Tester Feedback: “I wish I had this bra when I was racing. When Oiselle came out with this bra I thought I’d never wear it because it was ridiculous to try to run with anything in the front pocket, especially a phone. And I swore gels in the side pockets would poke me. I was wrong. I loved this bra. The compression was perfect. I put my iPhone 11 in the front pocket and gels in the side pockets. There was a slight bounce, but once I hit my stride I forgot the phone was there. I never felt the gels in the side pockets.”— Colleen F., 34B
Tracksmith Allston Pocket Bra
In addition to the Allston, we also tested Tracksmith’s Run Bra, a sleek racerback that displays the brand’s signature red racing stripe around the exposed elastic band. It looks sharp at a starting line and supports A to D cups. But, we’re featuring the Allston for its easy-to-reach hidden chest pocket that can stash keys, cards, cash, and your phone. The bra’s band is brushed with Inverno blend lining, an Italian micro-nylon and elastane mix that pulls away moisture and feels silky smooth. Our tester appreciated how easy it was to grab her iPhone mid-run, despite the fact that its rectangular outline was quite obvious.
Tester Feedback: “The Allston bra carried my phone securely; the pouch’s hold stayed tight and my phone didn’t bounce. This fabric is super comfortable and pulled the sweat from my skin. I noticed that the materials dried very quickly after my run as well!”—Beth, 34A
Senita Sarah Sports Bra
“This is the bra with the Koala Clip-style pouch in the back for phones, and I loved it,” said test editor Morgan Petruny. “I did some toe-touch hamstring stretches expecting my smaller iPhone 7 to topple out, but it didn’t. And when I took out my phone at the end of my run, it was bone-dry even though I was sweaty.” The storage-friendly Sarah is a lightweight racerback, with a low open-back design to help you stay cool during hot workouts. It’s a moderate-impact sports bra for A to DD cups, and is made of a stretchy-yet-supportive blend of fast-drying polyester and soft, accommodating spandex.

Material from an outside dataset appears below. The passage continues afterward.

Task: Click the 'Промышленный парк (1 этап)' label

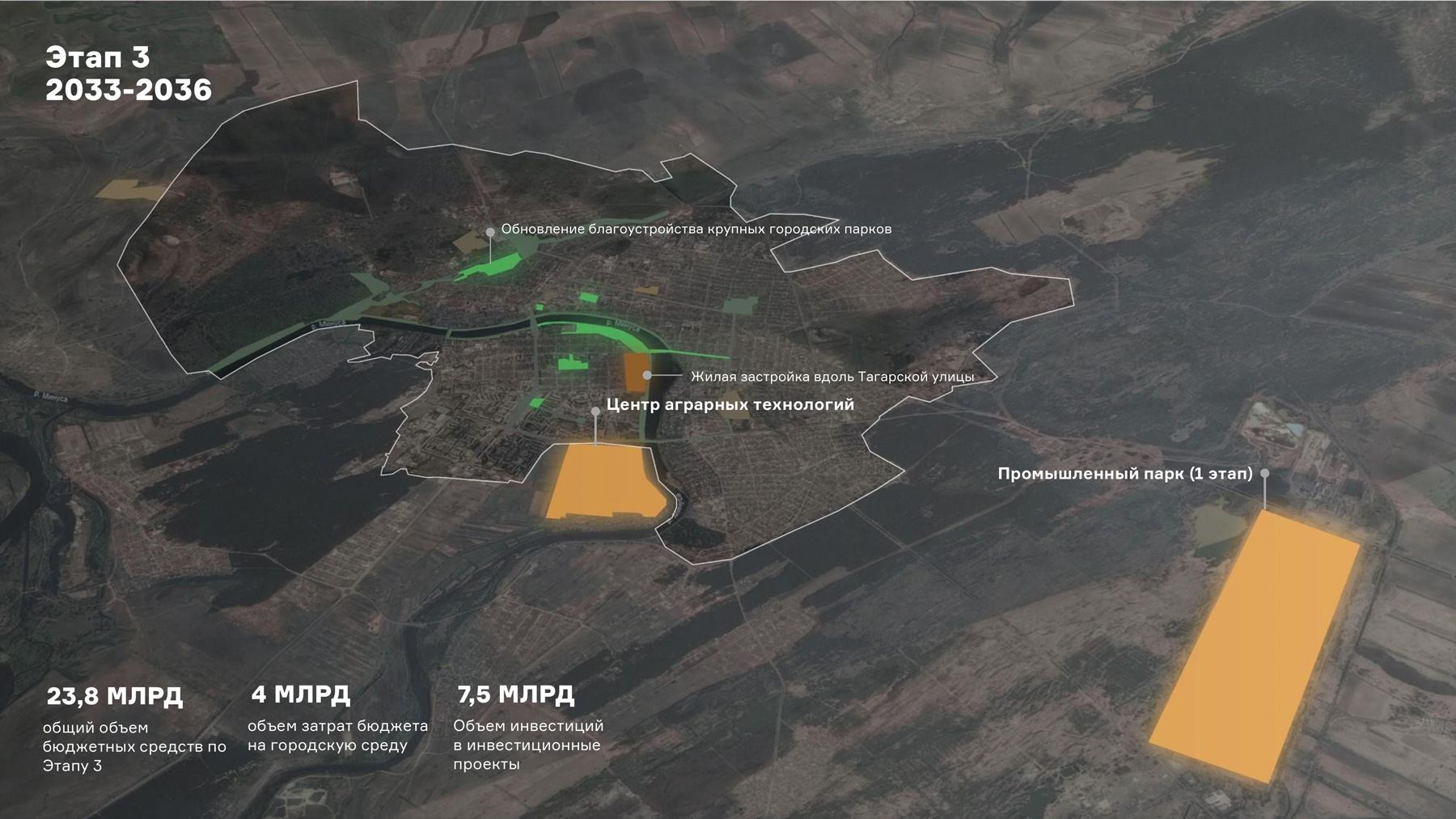Action: 1124,474
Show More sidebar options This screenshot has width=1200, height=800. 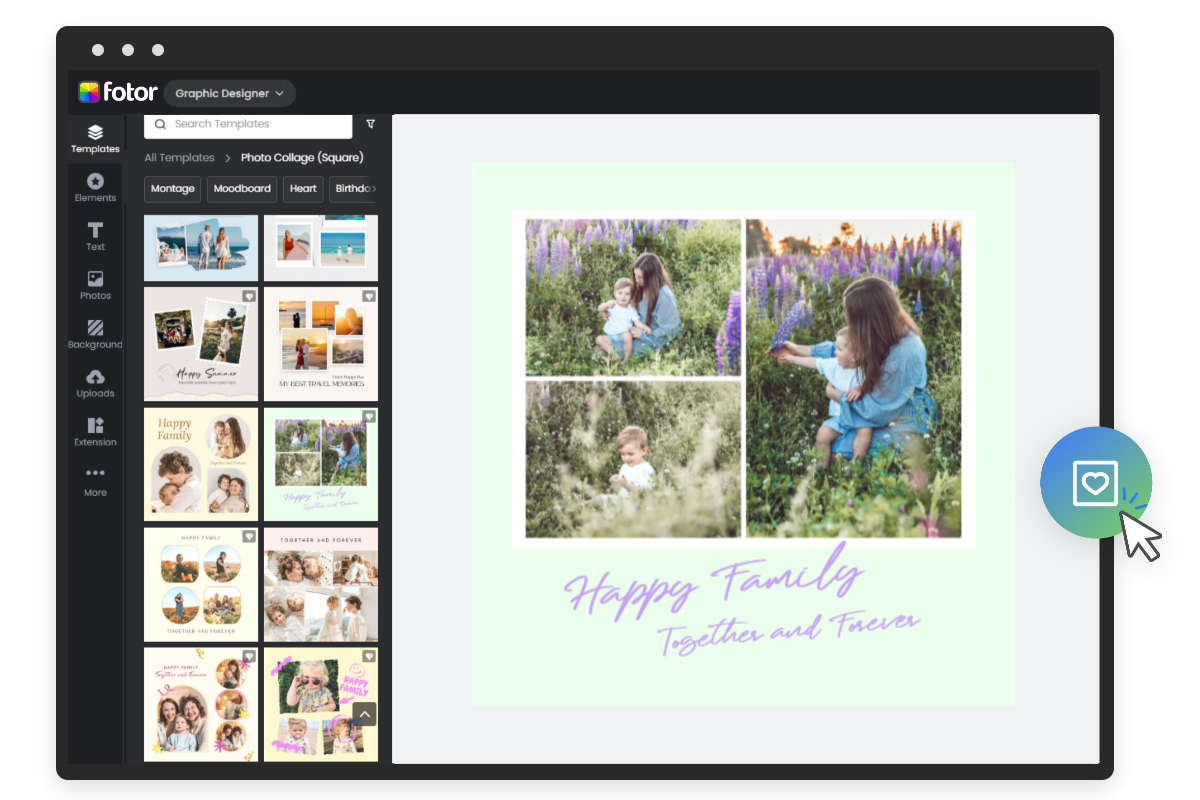(95, 481)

Cadenshae Breastfeeding Freedom Bra
A to C testers will have enough support to run in Cadenshae’s nursing sports bra. “I absolutely love how this bra fits,” said our A/B cup tester. “Though designed for breastfeeding, it feels just like a normal sports bra.” The drop-down cups are easy to remove and allow some room for growing—or shrinking—breasts. A sling provides some additional coverage, as well. Larger-breasted runners will want to save the Freedom for low-impact and medium-impact activities.